Work request – Your reply should consist only of the lines from the one with "The image size is (1026, 684)." through the end of the entries, transcribed exactly. Pictures stay out.

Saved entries
· · ·
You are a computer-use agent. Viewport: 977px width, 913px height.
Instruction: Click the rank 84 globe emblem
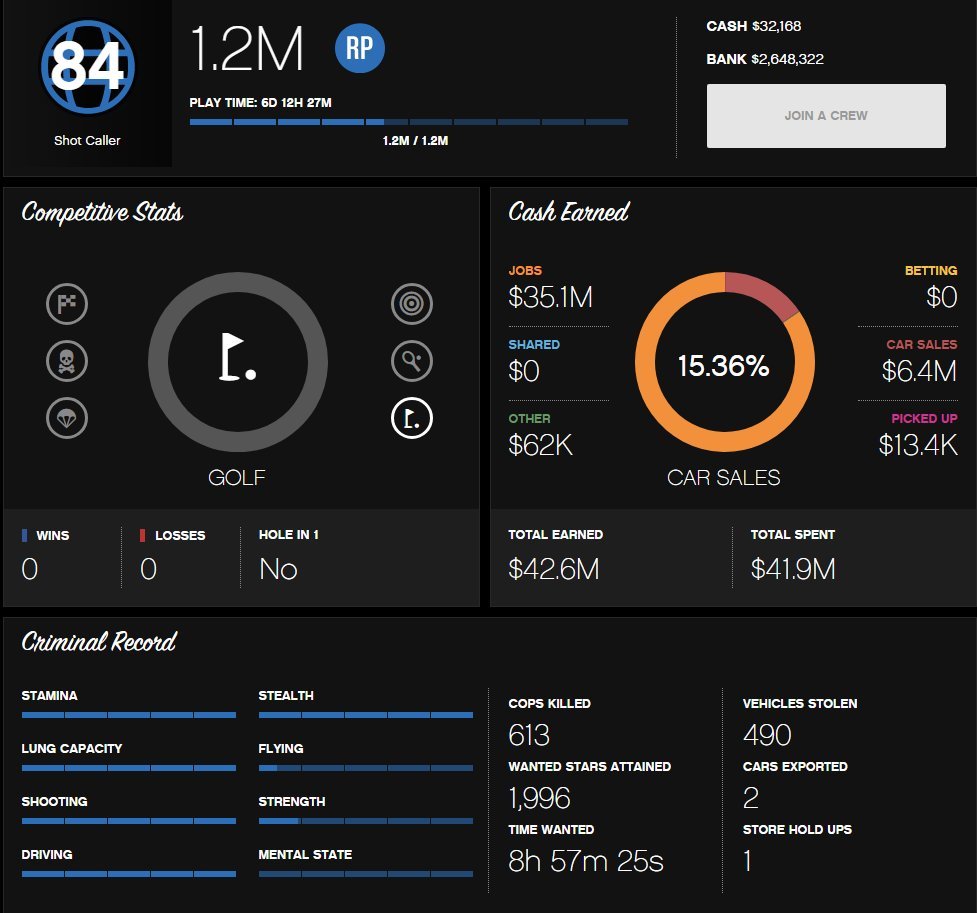coord(87,67)
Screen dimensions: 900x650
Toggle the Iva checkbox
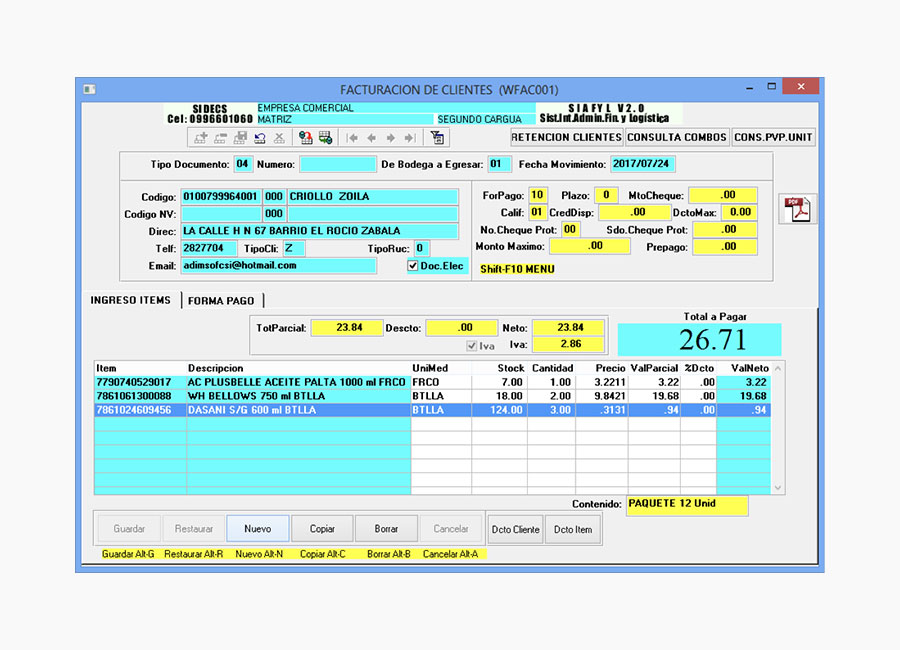473,346
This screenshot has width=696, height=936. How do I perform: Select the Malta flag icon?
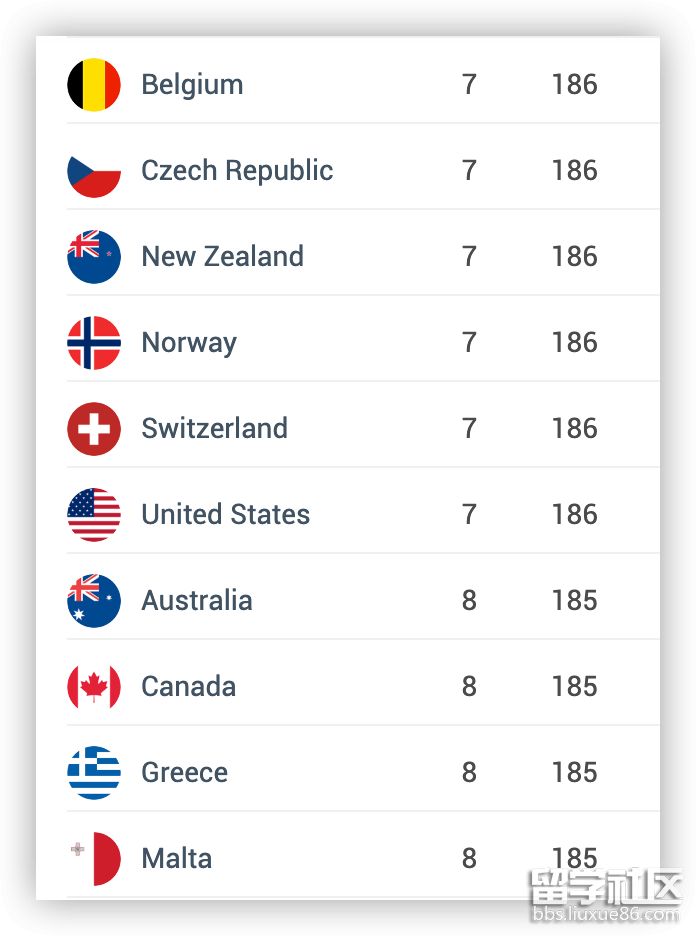[94, 859]
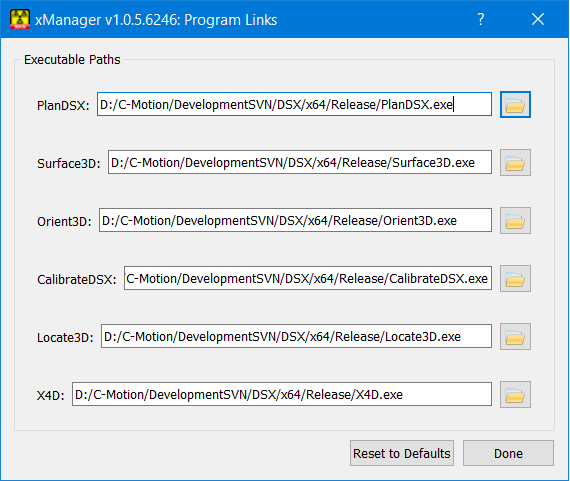Viewport: 570px width, 481px height.
Task: Browse for the X4D executable
Action: 515,394
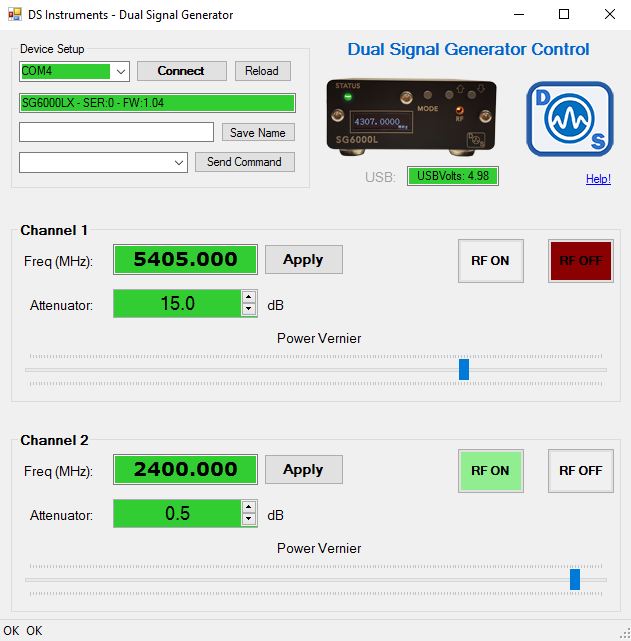
Task: Decrease Channel 1 attenuator with down arrow
Action: [x=249, y=309]

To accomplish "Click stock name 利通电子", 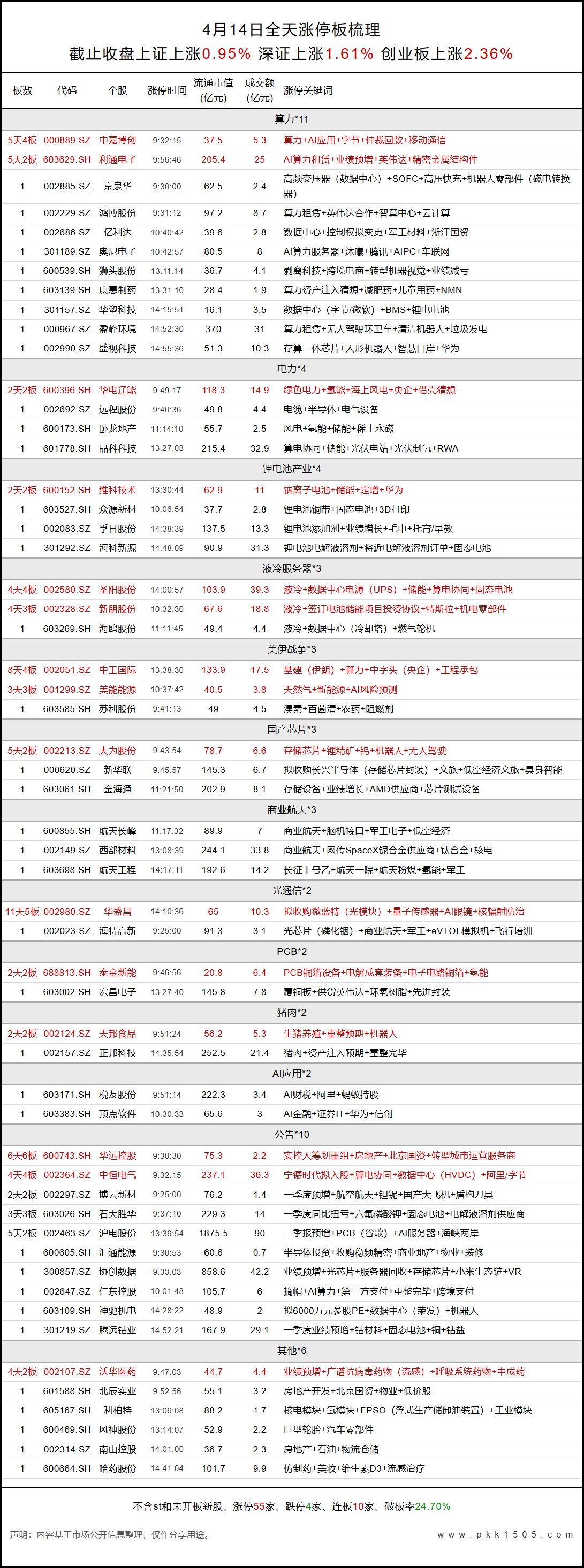I will coord(118,159).
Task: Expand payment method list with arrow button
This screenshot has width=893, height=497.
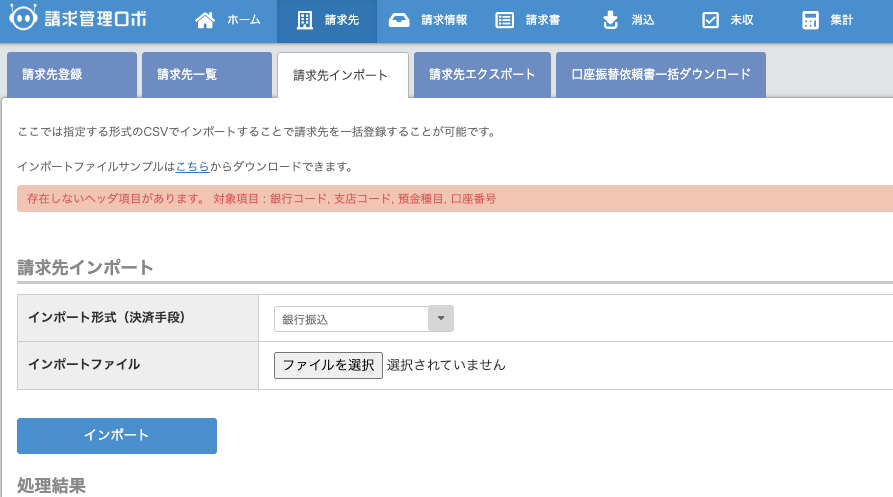Action: (x=441, y=319)
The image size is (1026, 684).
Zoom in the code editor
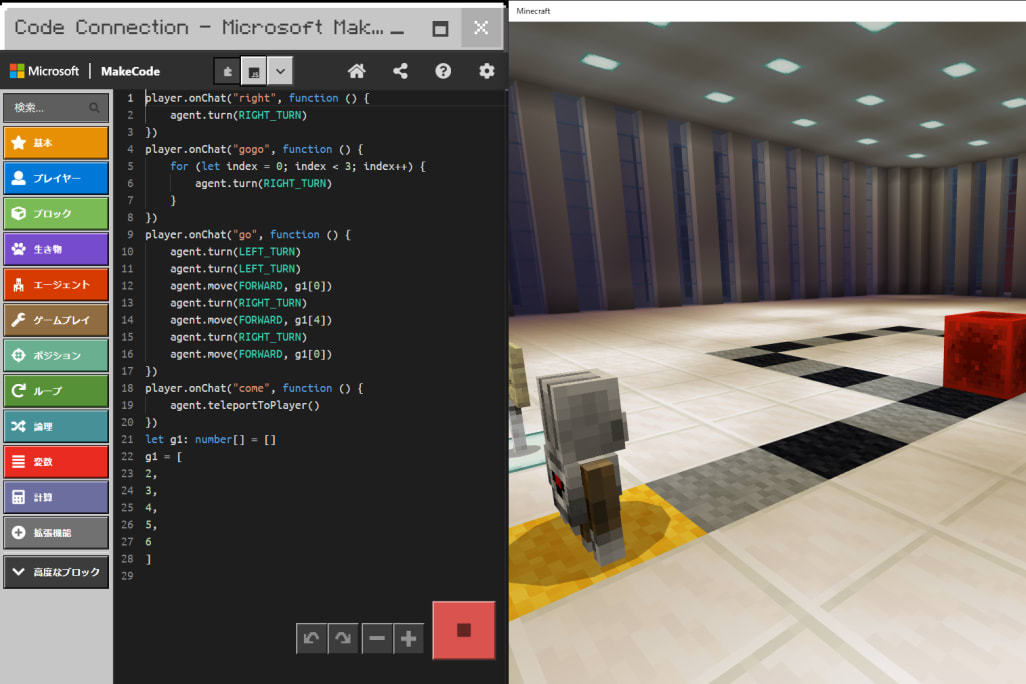coord(409,638)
· · ·
Task result –
The image size is (1026, 684).
Zoom in the code editor
coord(409,638)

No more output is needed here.